Clara Rojas
Aprehender la historia prehispánica a través de la música, con sus instrumentos nativos y una escenografía propia, es un trabajo paciente de investigación que contiene el concepto mismo de esta civilización: es la creación a pulso del colectivo Pachacámac, quienes presentan el 23 y 24 en el auditorio del ICPNA de Miraflores el concierto “De la ciudad a las Huacas”, a las 7.30 p.m.

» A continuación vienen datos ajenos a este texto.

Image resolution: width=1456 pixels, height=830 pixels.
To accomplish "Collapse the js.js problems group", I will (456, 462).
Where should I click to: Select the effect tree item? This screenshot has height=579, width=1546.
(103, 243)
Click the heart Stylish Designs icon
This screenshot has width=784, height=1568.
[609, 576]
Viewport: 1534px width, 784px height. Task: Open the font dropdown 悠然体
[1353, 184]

En esa búsqueda por reconocer lo nuestro, atraviesan con instrumentos autóctonos espacios pocas veces musicalizados, esta vez proponen temas como Huatapallana, Chasqui del aire, Torreón Cahuide, El viento y el árbol, entre quince temas escogidos que hablan del Perú y su diversidad en una armoniosa convivencia con la naturaleza.
Un trabajo colectivo que integra el teatro, la música, las artes plásticas en una perfecta sincronía, el ayni dirían con toda propia los mismos integrantes. Pues no solo conceptualiza a un grupo de personas sino el esfuerzo titánico realizado en cada presentación. Sin recursos el camino es duro. Más en un medio donde la carencia de políticas culturales deja desamparadas las producciones nacionales, con el prurito de poco comerciales, los deja sin auspiciadores, aún cuando desbordan en talento, originalidad y gusto.

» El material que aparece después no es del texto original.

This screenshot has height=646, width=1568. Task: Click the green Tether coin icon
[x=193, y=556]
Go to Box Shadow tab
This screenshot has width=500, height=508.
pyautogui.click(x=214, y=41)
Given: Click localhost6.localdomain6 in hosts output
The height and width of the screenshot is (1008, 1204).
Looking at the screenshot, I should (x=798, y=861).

La propuesta musical es mucho más que una escenificación
de la tradición, es el reconocimiento a lo nuestro, con gran fuerza
interpretativa, bella musicalización que nos invade, internándose
en nuestros sentidos, sonidos nunca antes percibidos. Son los instrumentos
de percusión y de viento en una mezcla mágica empujándonos
a otros tiempos. Nos plantea la singularidad de nuestra cultura vigente
en su diversidad, nos convoca a mirar hacia nuestras huacas, nuestro legado
con el respeto que se hace identidad, sentido común, país.